- Aave V4 mira liquidez unificada e adoção institucional
- Horizon foca crédito com RWA e títulos tokenizados
- Governança da Aave DAO debate taxas e receitas
O fundador da Aave, Stani Kulechov, apresentou um roteiro estratégico de longo prazo que projeta a expansão do protocolo para uma escala trilionária em ativos on-chain. O plano foi divulgado enquanto a Aave DAO atravessa discussões intensas sobre governança, alinhamento econômico e direitos sobre fluxos de receita, em um momento decisivo para o maior protocolo de empréstimos DeFi.

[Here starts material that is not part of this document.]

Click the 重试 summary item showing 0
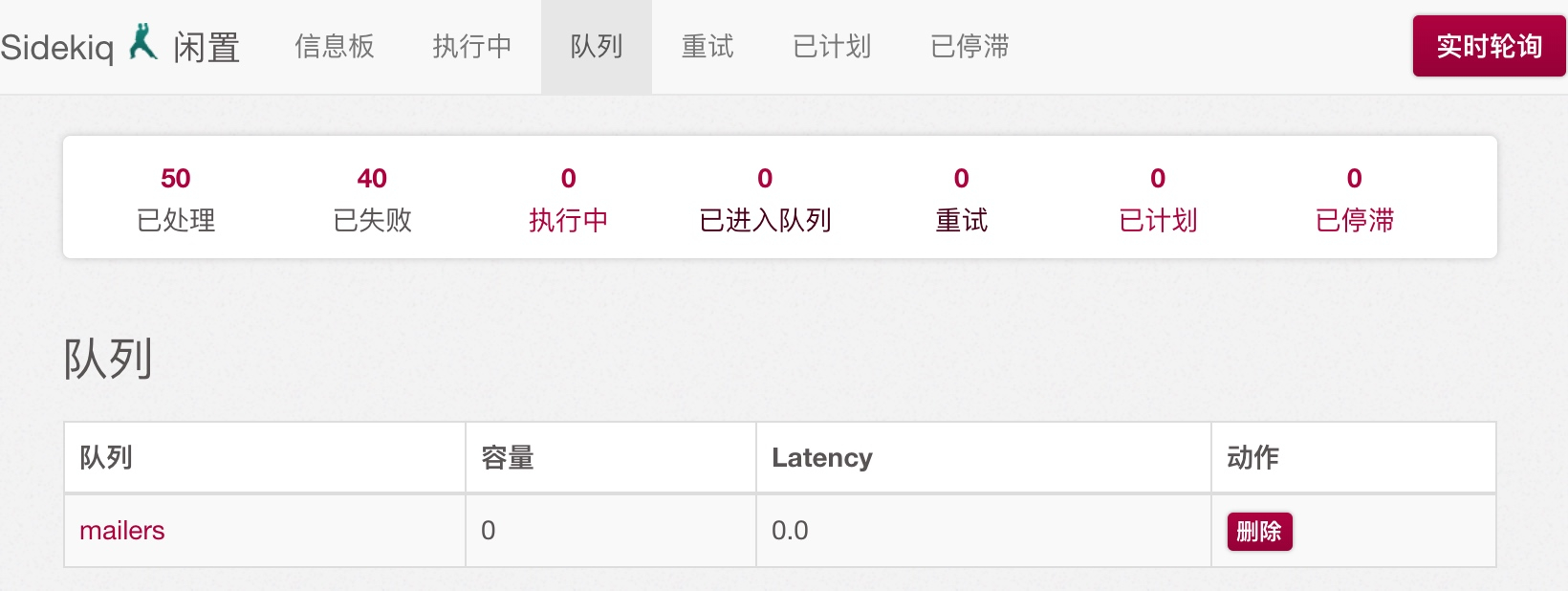Image resolution: width=1568 pixels, height=591 pixels. [962, 199]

— Stani.eth (@StaniKulechov) December 16, 2025
Kulechov, que também atua como CEO da Avara, empresa controladora da Aave Labs, descreveu a visão como a consolidação da Aave na “camada de crédito fundamental” da economia baseada em blockchain. A estratégia se apoia em três pilares: Aave V4, Horizon e o aplicativo Aave, com foco declarado em adoção institucional, liquidez integrada e entrada de milhões de novos usuários.
Segundo dados compartilhados pelo fundador, a Aave já processou US$ 3,33 trilhões em depósitos, originou quase US$ 1 trilhão em empréstimos e gerou US$ 885 milhões em taxas no ano, mantendo cerca de 59% do mercado de empréstimos DeFi. “Aave vai vencer”, afirmou Kulechov, acrescentando que o protocolo “ainda está no início, comparado ao que está por vir”.

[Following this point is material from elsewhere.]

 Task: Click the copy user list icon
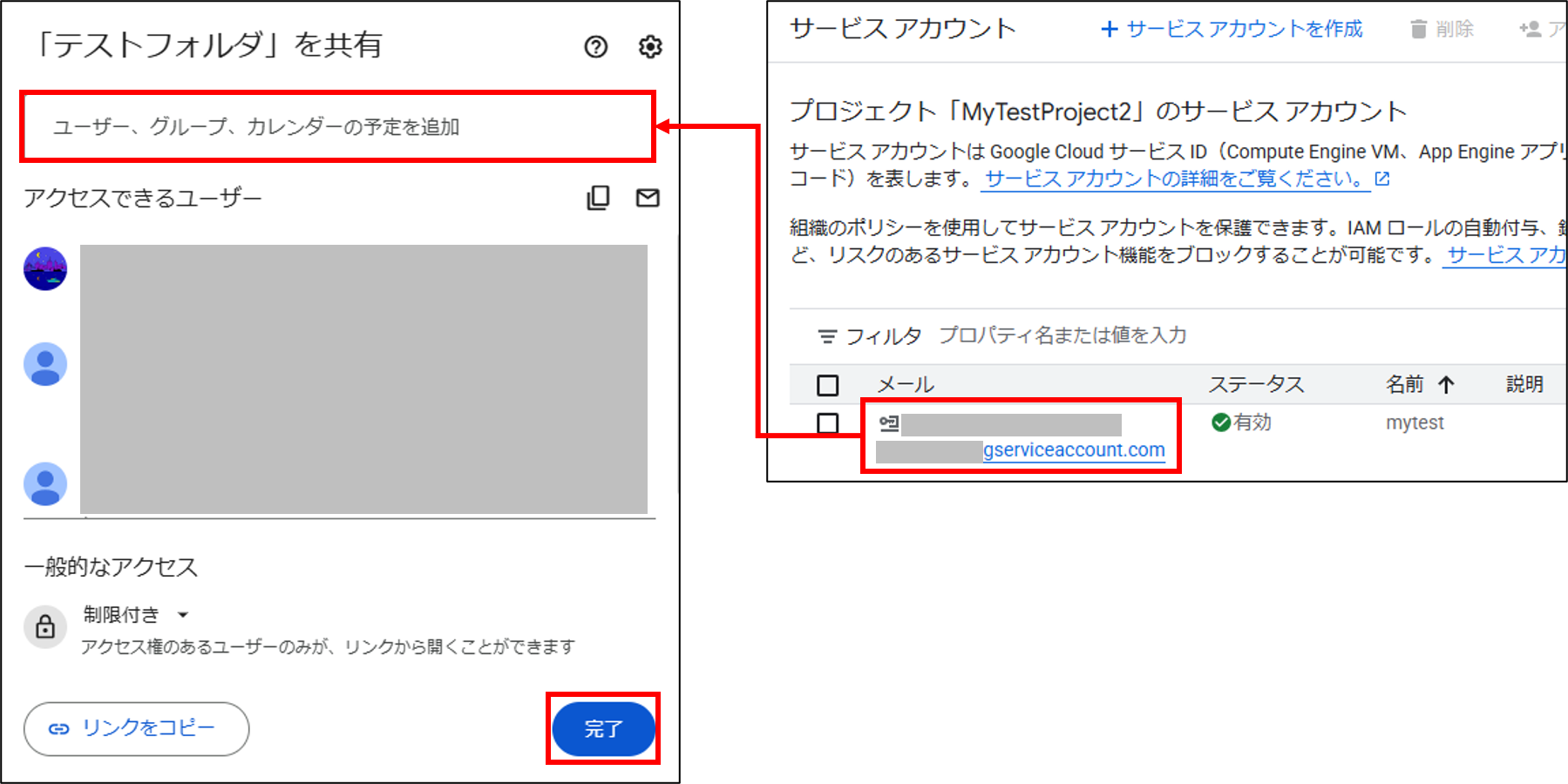pos(598,198)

No centro do plano está o Aave V4, uma reformulação que propõe um modelo de liquidez em formato hub-and-spoke. A arquitetura busca reduzir a fragmentação entre redes, concentrando liquidez em hubs principais, enquanto permite mercados especializados para diferentes tipos de ativos. A proposta inclui novas ferramentas para desenvolvedores, com o objetivo de acelerar integrações e suportar volumes institucionais.

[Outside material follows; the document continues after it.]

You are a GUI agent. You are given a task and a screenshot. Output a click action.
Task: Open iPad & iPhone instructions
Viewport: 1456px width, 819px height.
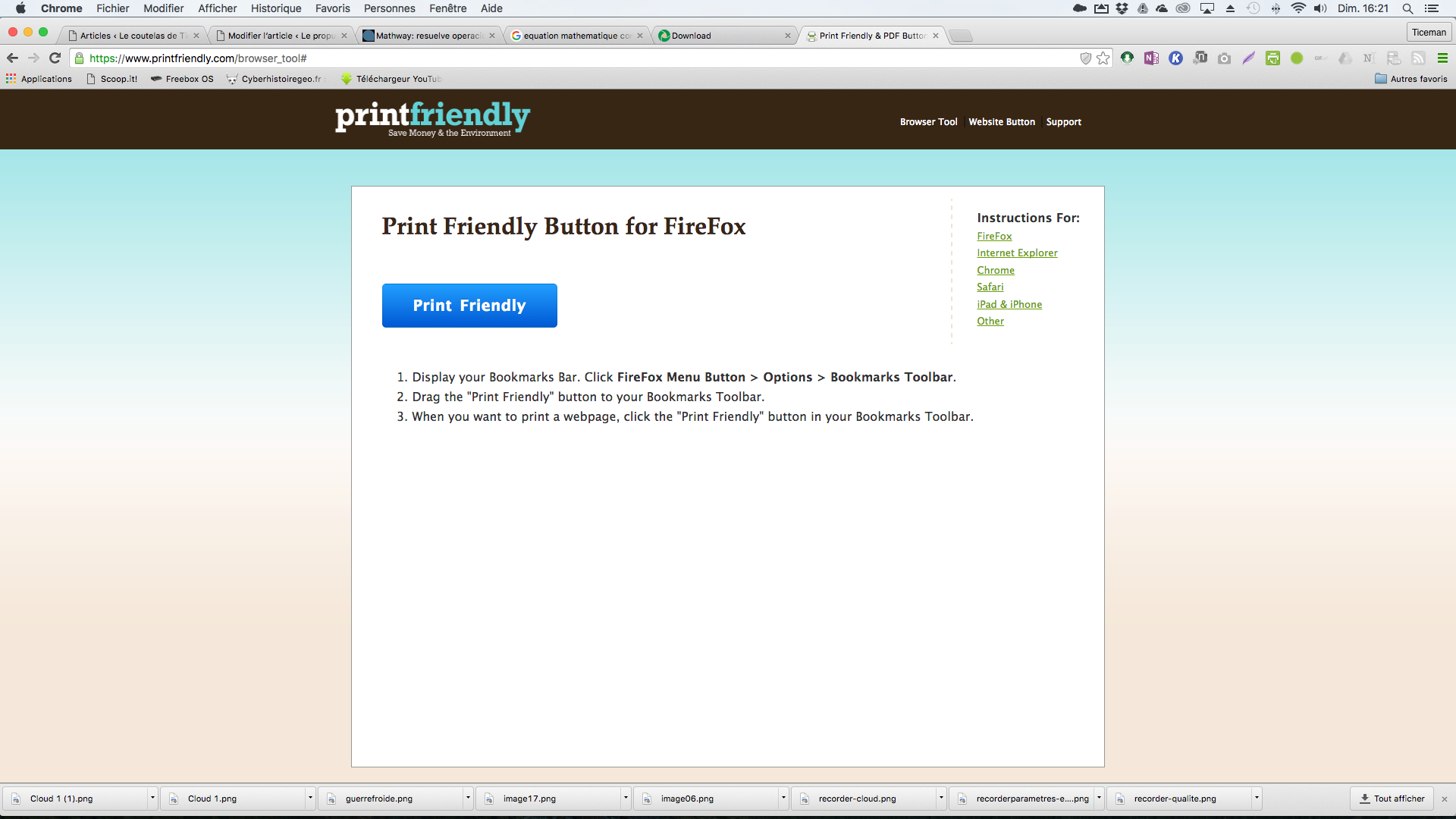pyautogui.click(x=1009, y=303)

O segundo pilar, o Horizon, foi lançado como um ambiente em conformidade regulatória para operações com ativos do mundo real tokenizados, como títulos do Tesouro. A plataforma já alcançou US$ 550 milhões em depósitos líquidos e tem como meta chegar a US$ 1 bilhão até 2026, apoiada por parcerias com empresas do setor financeiro tradicional.
Já o aplicativo Aave foi concebido como porta de entrada para usuários de varejo no DeFi. A solução integra o Push, ferramenta de conversão de moeda fiduciária para stablecoins sem taxas, com cobertura de mais de 70% dos mercados de capitais globais. O lançamento completo está previsto para o início de 2026, com a meta de atrair o primeiro milhão de usuários.
O anúncio ocorre em meio a tensões na Aave DAO, após questionamentos sobre mudanças na interface e redirecionamento de taxas. Em resposta, Kulechov declarou: “Tenho acompanhado muitas das discussões no fórum da DAO. Deixe-me ser bem claro: ninguém se importa mais com a Aave do que eu”. Ele acrescentou que
“o debate aberto é uma característica da governança DeFi e não um sintoma de desalinhamento”.
O momento também foi marcado pelo encerramento, sem sanções, de uma investigação de quatro anos da SEC sobre a Aave. Para Kulechov, o desfecho reforça a maturidade do setor e valida a trajetória do DeFi em escala global.